▶ [BRIEF] Copy out each line of the data below in which the string "Comedor" appears.

▶ [EXTRACTED RECORDS]
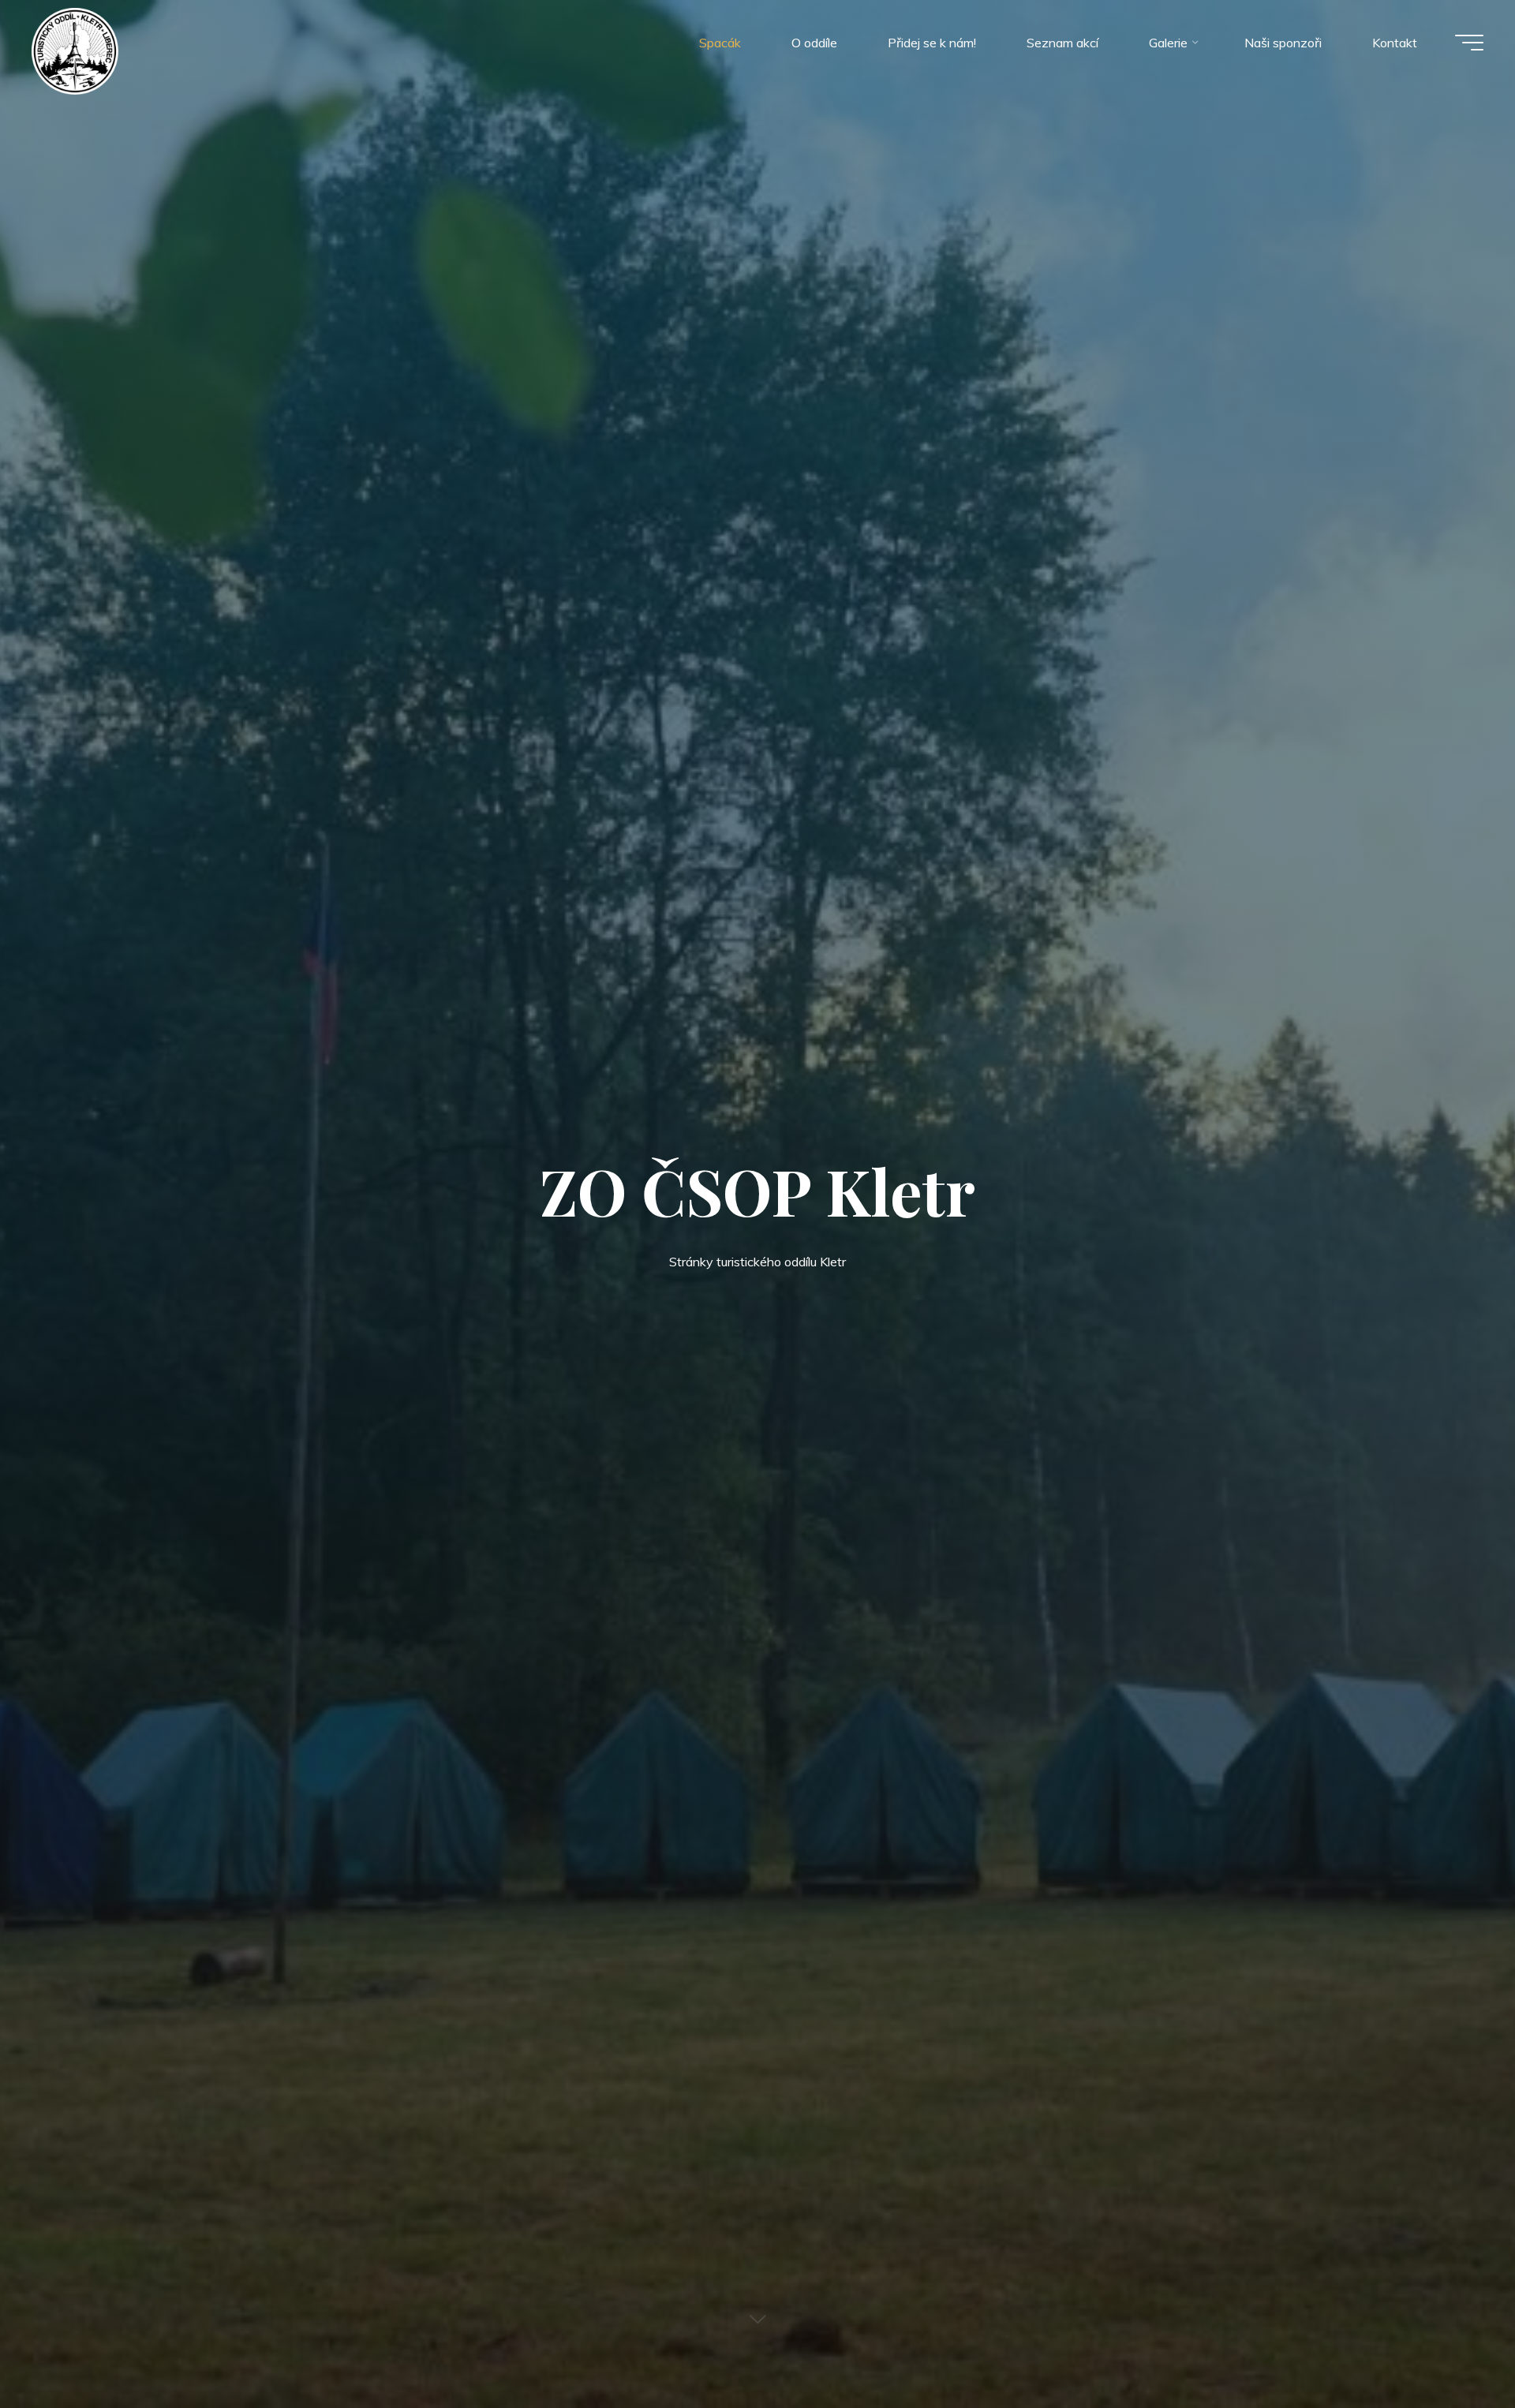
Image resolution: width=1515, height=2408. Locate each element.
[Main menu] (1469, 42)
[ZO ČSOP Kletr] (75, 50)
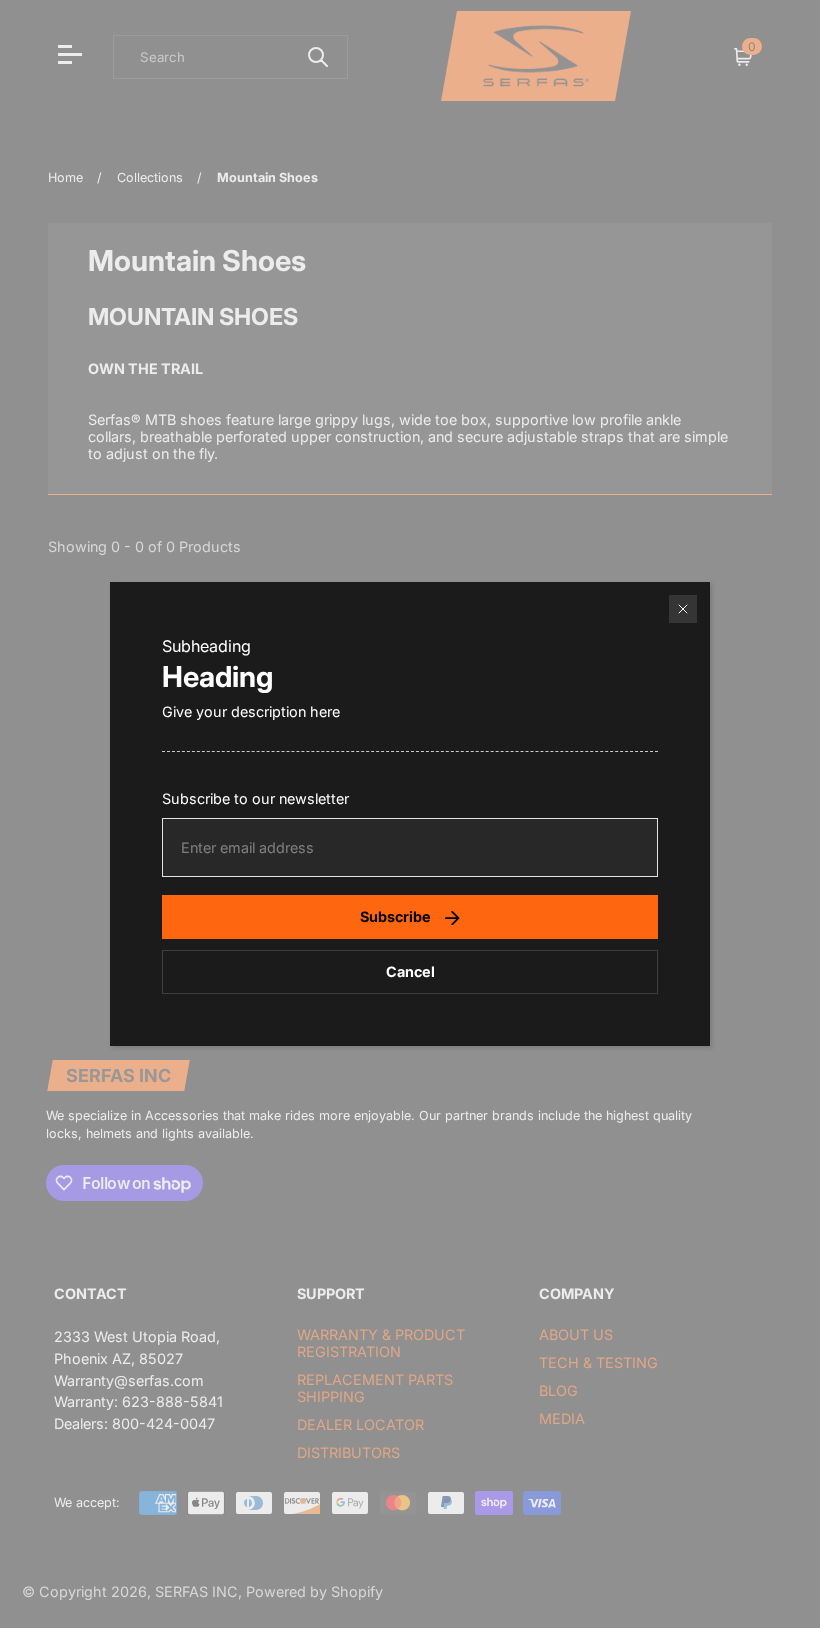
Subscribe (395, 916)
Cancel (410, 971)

--

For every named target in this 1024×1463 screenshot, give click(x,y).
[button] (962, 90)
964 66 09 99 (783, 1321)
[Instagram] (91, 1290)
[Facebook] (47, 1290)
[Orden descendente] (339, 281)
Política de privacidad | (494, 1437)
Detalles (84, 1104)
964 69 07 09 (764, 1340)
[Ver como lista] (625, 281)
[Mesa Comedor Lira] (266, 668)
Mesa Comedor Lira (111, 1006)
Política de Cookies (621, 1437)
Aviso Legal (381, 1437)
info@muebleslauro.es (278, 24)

==

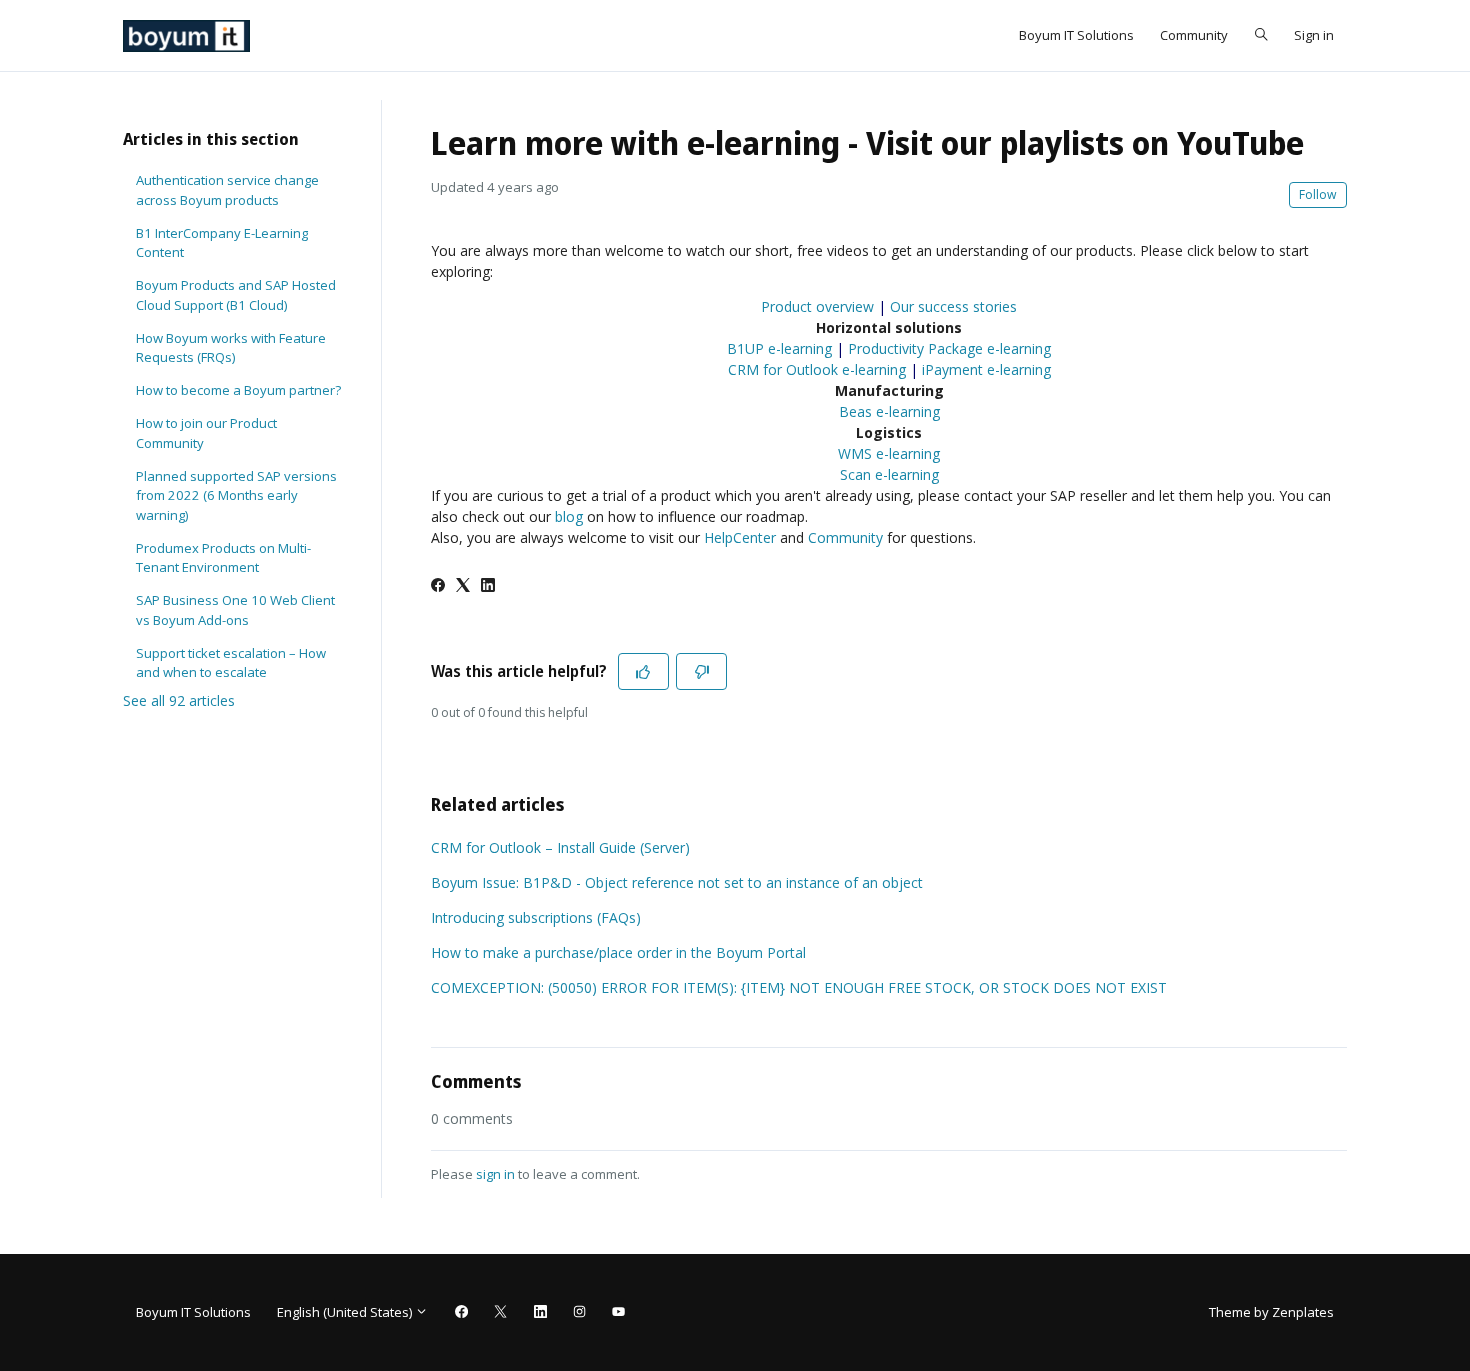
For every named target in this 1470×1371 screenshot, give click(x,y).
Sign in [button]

▶ [RESULT FOR THIS TASK]
[Mesa Comedor Lira] (266, 668)
Mesa Comedor Lira (111, 1006)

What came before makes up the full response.